* **What you need to do**: Please format the material below as a JSON list of strings, with one string for each line and blank lines skipped. Leave the pictures out.

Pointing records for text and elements
- - - -
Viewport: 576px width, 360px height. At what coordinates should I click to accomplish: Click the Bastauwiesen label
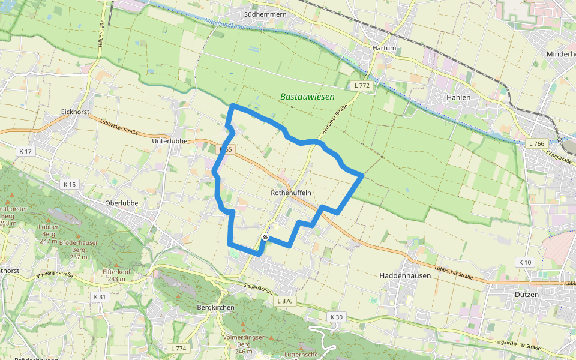307,96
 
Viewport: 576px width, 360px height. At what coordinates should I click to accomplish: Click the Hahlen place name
458,96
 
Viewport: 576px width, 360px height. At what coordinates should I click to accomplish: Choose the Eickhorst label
75,112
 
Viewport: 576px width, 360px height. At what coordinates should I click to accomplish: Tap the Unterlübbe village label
170,140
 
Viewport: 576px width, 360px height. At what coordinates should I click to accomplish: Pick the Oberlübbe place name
122,203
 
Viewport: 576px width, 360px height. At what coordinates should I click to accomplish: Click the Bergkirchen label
215,307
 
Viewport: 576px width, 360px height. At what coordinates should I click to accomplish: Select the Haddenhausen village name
407,275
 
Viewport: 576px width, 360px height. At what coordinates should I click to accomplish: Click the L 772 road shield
362,86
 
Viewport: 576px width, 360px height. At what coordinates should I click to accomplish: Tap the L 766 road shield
537,143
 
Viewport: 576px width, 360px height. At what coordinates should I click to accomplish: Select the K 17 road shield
25,151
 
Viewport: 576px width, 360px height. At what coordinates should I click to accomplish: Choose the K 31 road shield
100,296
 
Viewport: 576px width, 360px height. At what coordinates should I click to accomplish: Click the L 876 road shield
284,301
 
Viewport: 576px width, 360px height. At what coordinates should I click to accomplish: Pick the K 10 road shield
524,262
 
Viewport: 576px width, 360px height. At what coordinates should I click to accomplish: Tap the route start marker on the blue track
265,238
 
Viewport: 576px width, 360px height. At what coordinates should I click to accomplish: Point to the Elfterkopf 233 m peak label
117,274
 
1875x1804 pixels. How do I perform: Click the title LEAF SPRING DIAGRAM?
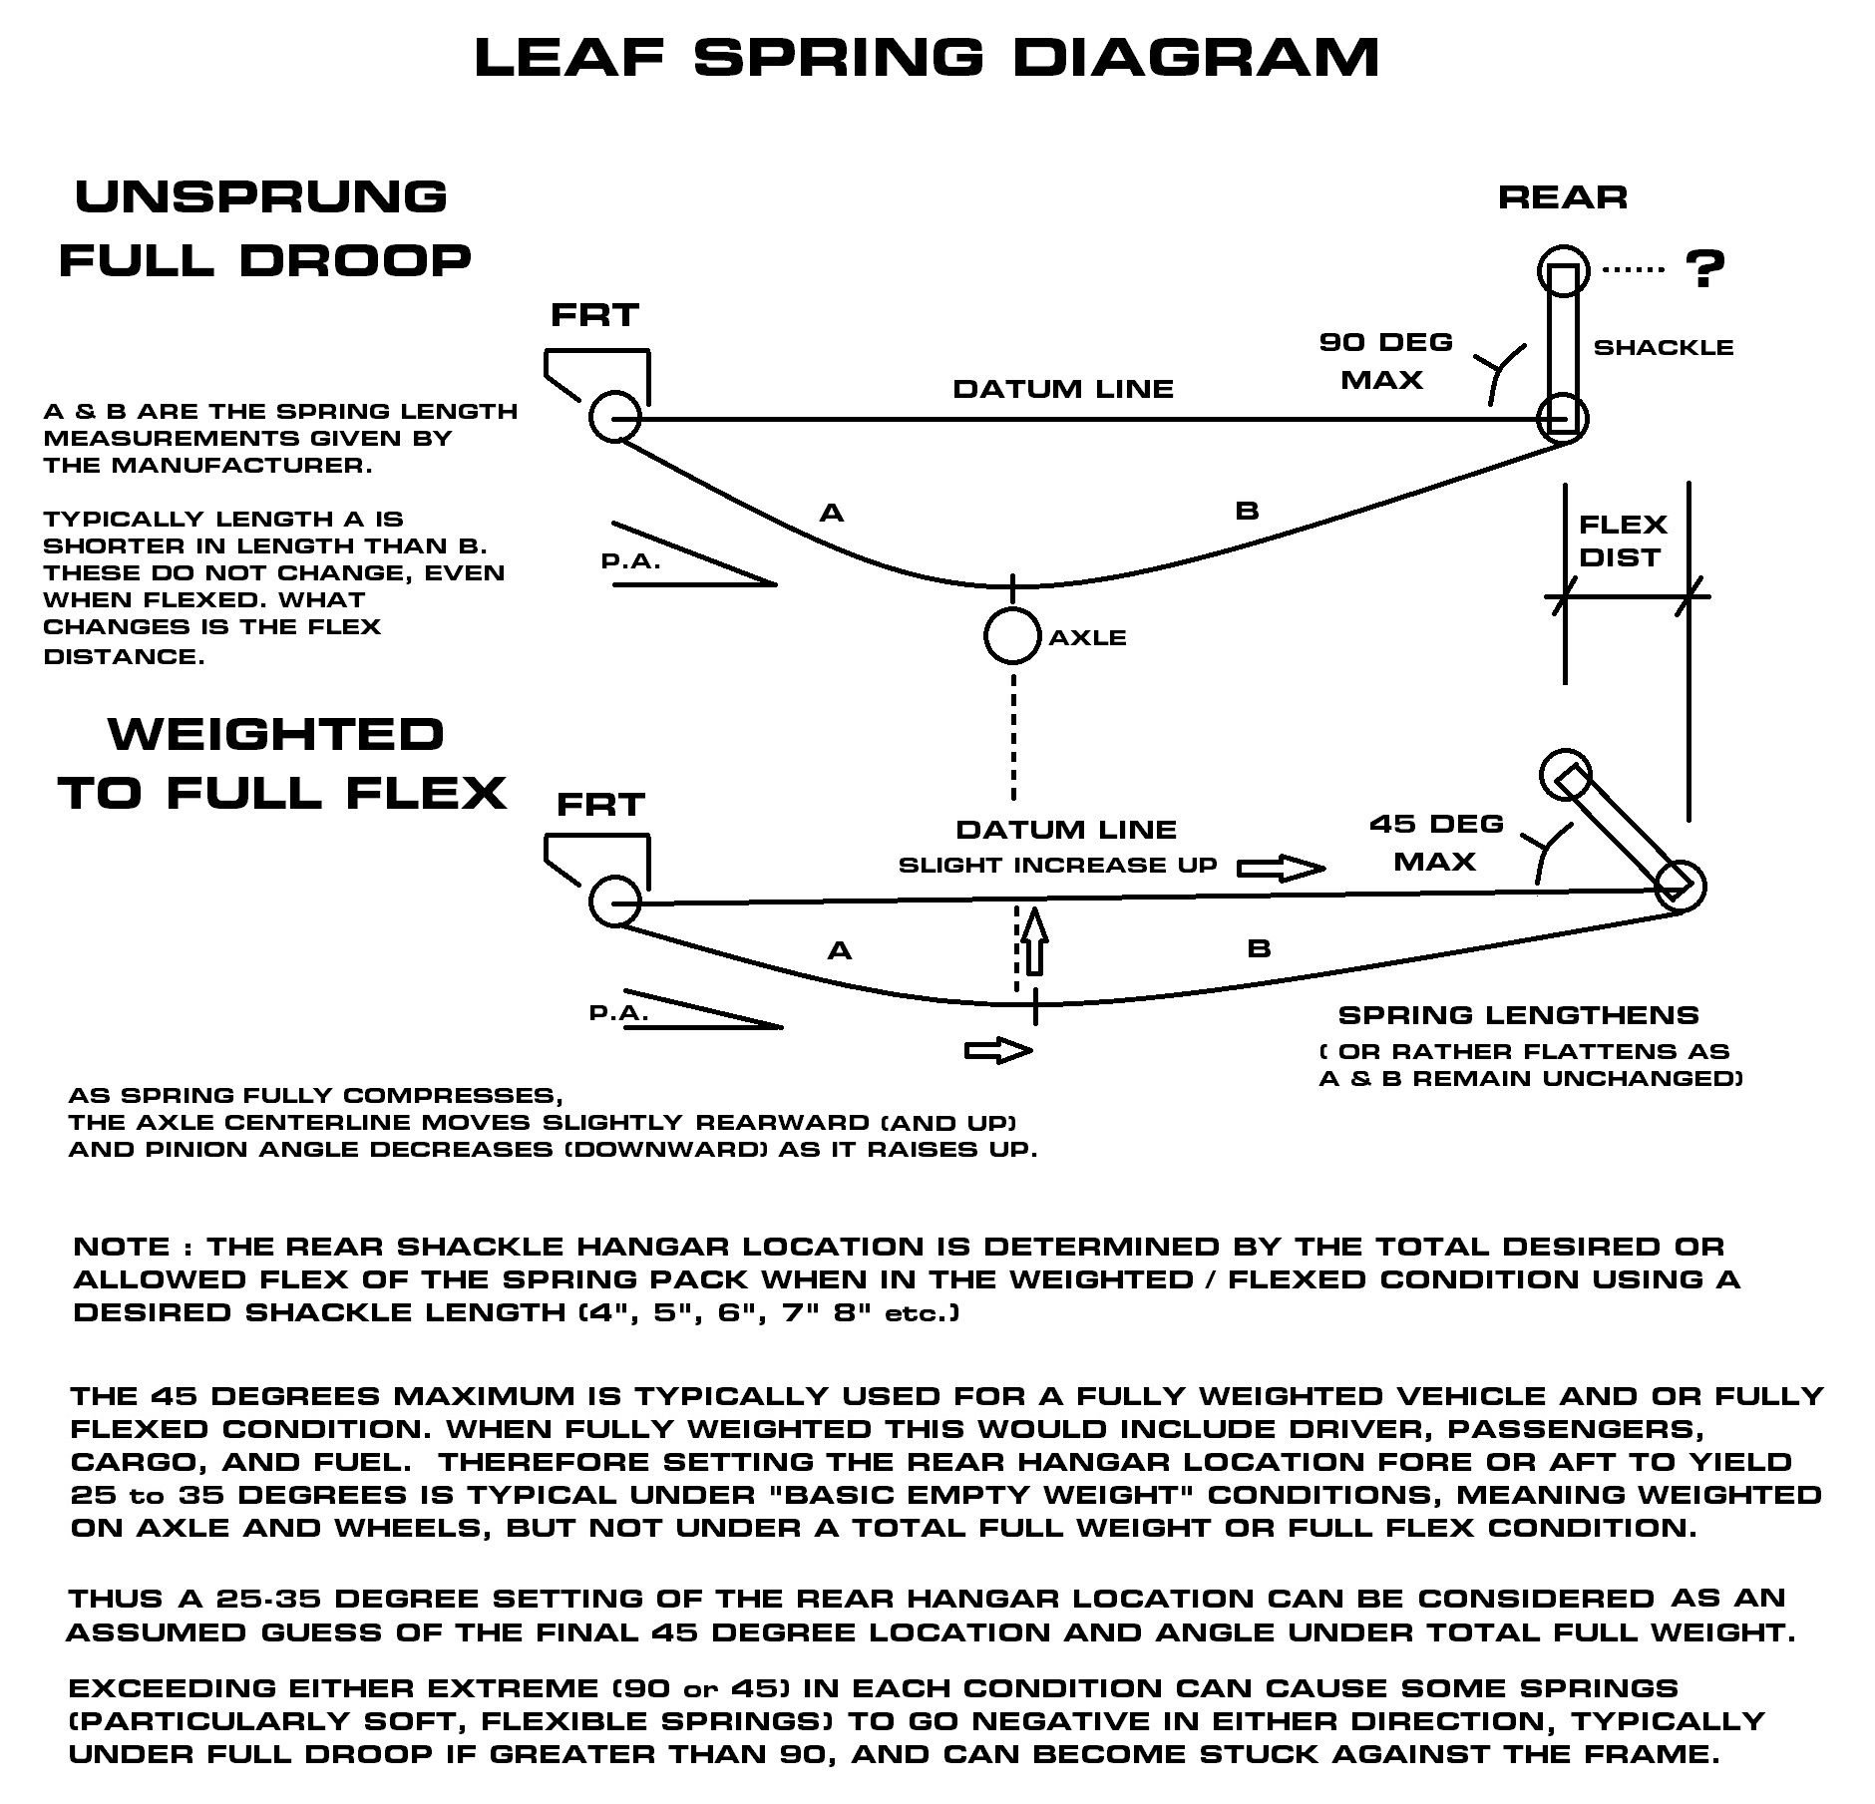(927, 57)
- - - -
* **Result**:
[
  "Viewport: 576px width, 360px height. At what coordinates should I click to accomplish: Click the Bastauwiesen label",
  "307,96",
  "Viewport: 576px width, 360px height. At what coordinates should I click to accomplish: Click the Hahlen place name",
  "458,96",
  "Viewport: 576px width, 360px height. At what coordinates should I click to accomplish: Choose the Eickhorst label",
  "75,112",
  "Viewport: 576px width, 360px height. At what coordinates should I click to accomplish: Tap the Unterlübbe village label",
  "170,140",
  "Viewport: 576px width, 360px height. At what coordinates should I click to accomplish: Pick the Oberlübbe place name",
  "122,203",
  "Viewport: 576px width, 360px height. At what coordinates should I click to accomplish: Click the Bergkirchen label",
  "215,307",
  "Viewport: 576px width, 360px height. At what coordinates should I click to accomplish: Select the Haddenhausen village name",
  "407,275",
  "Viewport: 576px width, 360px height. At what coordinates should I click to accomplish: Click the L 772 road shield",
  "362,86",
  "Viewport: 576px width, 360px height. At what coordinates should I click to accomplish: Tap the L 766 road shield",
  "537,143",
  "Viewport: 576px width, 360px height. At what coordinates should I click to accomplish: Select the K 17 road shield",
  "25,151",
  "Viewport: 576px width, 360px height. At what coordinates should I click to accomplish: Choose the K 31 road shield",
  "100,296",
  "Viewport: 576px width, 360px height. At what coordinates should I click to accomplish: Click the L 876 road shield",
  "284,301",
  "Viewport: 576px width, 360px height. At what coordinates should I click to accomplish: Pick the K 10 road shield",
  "524,262",
  "Viewport: 576px width, 360px height. At what coordinates should I click to accomplish: Tap the route start marker on the blue track",
  "265,238",
  "Viewport: 576px width, 360px height. At what coordinates should I click to accomplish: Point to the Elfterkopf 233 m peak label",
  "117,274",
  "1875x1804 pixels. How do I perform: Click the title LEAF SPRING DIAGRAM?",
  "(927, 57)"
]